Extrait choisi:
Contrairement à tout ce qui se
dit sur le sujet, j'affirme que J Cahuzac vient de rendre un énorme service à
notre société, malade de cupidité.
Énorme, comme
la faute qu'il a commise, non pas maintenant, mais il y a des années. Lorsqu'il
a décidé de devenir un "élu" du peuple, alors que ce compte caché
faisait de lui un fraudeur, un menteur et un escroc.
Escroc parce
qu'il a volé les appuis reçus de la part de gens qui le croyaient honnête. Que
ce soit des amis, des appuis politiques ou des électeurs.
C'est à ce
moment là qu'il a menti et a trompé tous ceux qu'avaient confiance en lui. Et
ce qui est remarquable c'est l'incroyable étalement dans le temps de sa duplicité
et sa volonté délibérée d'aller encore plus loin et plus loin. Jusqu'à atteindre
les niveaux que l'on sait.
Il a vécu
dans la "normalité" jusqu'à la découverte du pot aux roses. Mais
cette "normalité" était forgée de la banalisation de la tromperie et
du mensonge, heure après heure, jour, semaine, mois, année après année !

Consignes:
**A.** Dites si chacune des affirmations suivantes concorde avec l'extrait choisi, en répondant par oui ou par non et en citant les mots décisifs du texte : (i) l'auteur soutient que J Cahuzac a rendu un énorme service à la société ; (ii) selon l'auteur, la faute a été commise récemment ; (iii) l'auteur traite J Cahuzac d'escroc parce qu'il a volé les appuis de gens qui le croyaient honnête.
**B.** D'après l'extrait choisi, de quoi notre société est-elle malade ?

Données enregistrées
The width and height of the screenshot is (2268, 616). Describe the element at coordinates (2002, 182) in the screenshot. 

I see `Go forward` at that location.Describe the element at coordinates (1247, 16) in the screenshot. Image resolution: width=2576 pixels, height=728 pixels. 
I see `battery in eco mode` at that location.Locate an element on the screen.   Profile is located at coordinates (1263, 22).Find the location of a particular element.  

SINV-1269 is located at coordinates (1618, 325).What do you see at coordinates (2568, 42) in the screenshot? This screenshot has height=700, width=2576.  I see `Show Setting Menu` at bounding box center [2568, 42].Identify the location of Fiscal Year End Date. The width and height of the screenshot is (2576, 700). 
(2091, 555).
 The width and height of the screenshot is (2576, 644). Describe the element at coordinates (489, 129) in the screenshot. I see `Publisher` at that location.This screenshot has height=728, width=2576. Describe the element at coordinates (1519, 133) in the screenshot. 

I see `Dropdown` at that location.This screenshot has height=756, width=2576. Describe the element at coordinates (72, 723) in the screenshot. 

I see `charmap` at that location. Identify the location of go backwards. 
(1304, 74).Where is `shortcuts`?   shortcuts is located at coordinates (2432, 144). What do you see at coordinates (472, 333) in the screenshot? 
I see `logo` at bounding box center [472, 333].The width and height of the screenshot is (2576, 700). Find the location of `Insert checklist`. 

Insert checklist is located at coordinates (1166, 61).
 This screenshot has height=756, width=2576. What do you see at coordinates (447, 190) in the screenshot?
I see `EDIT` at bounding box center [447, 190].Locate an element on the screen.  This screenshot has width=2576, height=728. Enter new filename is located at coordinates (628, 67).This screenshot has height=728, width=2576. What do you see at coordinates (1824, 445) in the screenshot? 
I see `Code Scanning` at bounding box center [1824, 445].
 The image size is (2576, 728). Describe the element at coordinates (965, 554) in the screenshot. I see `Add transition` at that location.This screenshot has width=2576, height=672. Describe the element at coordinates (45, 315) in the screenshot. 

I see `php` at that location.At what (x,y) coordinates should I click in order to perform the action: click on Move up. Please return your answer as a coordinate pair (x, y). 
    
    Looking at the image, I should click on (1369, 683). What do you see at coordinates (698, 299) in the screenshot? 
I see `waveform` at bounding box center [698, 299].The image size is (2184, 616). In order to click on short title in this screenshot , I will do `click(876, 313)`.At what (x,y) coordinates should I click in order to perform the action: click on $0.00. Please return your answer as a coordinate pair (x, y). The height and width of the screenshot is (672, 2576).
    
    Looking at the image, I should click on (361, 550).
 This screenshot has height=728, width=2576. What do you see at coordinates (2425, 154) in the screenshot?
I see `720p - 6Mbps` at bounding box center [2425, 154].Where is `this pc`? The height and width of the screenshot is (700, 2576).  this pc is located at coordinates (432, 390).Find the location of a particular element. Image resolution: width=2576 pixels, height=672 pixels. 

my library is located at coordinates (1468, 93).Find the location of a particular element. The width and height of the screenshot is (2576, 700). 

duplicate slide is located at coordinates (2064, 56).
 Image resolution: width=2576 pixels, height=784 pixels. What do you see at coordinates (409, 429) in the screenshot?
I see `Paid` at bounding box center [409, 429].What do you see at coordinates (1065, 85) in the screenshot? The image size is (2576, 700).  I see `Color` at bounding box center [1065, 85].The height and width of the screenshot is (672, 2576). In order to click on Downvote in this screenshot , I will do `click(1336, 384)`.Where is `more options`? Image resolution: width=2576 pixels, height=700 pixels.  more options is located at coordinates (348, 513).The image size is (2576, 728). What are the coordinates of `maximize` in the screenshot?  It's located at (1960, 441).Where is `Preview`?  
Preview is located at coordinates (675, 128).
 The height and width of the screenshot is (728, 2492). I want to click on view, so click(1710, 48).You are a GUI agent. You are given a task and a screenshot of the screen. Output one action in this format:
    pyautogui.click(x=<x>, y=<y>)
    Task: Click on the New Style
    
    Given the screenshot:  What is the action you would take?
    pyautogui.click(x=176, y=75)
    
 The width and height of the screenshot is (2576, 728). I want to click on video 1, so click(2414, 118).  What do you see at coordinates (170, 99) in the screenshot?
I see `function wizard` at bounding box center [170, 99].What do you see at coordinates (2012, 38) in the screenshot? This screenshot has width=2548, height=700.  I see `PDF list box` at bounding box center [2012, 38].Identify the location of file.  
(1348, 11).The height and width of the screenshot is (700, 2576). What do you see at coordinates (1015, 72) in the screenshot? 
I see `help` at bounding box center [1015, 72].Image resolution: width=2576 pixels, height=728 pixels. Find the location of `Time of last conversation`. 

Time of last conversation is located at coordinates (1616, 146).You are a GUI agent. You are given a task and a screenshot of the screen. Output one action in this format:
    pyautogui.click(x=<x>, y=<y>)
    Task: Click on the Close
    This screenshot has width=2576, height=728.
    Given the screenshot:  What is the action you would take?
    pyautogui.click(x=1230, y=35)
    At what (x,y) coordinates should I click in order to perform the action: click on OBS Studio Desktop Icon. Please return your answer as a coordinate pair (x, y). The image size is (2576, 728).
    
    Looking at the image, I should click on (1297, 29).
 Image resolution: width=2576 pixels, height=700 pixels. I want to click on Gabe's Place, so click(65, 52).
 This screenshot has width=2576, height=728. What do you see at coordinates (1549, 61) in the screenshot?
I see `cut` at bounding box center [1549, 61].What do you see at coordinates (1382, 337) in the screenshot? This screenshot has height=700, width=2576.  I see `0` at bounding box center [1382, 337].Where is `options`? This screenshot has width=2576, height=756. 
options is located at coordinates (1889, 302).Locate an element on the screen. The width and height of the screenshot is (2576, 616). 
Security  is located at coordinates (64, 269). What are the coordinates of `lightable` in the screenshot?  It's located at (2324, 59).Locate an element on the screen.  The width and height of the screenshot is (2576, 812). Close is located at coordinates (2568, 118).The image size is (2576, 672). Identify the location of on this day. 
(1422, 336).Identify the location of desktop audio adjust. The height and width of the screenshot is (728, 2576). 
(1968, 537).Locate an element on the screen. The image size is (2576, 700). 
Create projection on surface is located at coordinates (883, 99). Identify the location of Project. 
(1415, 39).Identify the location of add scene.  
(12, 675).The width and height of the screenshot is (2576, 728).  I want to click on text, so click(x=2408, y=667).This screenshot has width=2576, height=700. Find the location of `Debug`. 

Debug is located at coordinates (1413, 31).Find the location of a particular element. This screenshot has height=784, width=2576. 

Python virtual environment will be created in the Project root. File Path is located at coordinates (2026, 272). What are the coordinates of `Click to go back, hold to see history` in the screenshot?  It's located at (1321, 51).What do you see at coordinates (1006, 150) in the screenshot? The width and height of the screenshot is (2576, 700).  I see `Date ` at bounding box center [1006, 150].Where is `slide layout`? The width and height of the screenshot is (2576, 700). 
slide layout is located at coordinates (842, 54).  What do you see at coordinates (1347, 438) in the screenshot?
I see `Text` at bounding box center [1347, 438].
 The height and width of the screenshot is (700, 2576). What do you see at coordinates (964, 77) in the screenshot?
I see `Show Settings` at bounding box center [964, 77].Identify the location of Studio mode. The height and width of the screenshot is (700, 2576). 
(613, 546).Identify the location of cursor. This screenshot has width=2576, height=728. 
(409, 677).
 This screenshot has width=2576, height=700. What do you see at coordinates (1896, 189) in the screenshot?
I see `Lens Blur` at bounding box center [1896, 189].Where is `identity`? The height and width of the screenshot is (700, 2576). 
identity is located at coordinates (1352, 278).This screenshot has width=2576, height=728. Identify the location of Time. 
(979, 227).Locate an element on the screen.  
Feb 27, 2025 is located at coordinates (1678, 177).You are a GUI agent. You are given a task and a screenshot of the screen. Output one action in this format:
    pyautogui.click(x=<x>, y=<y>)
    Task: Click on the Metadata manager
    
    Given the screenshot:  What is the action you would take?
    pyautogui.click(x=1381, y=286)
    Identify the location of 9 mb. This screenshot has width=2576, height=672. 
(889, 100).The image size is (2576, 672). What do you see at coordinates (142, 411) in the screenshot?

Résultats attendus:
**A.**
(i) Oui : « j'affirme que J Cahuzac vient de rendre un énorme service à notre société ».
(ii) Non : « non pas maintenant, mais il y a des années ».
(iii) Oui : « Escroc parce qu'il a volé les appuis reçus de la part de gens qui le croyaient honnête ».

**B.** Elle est malade de cupidité.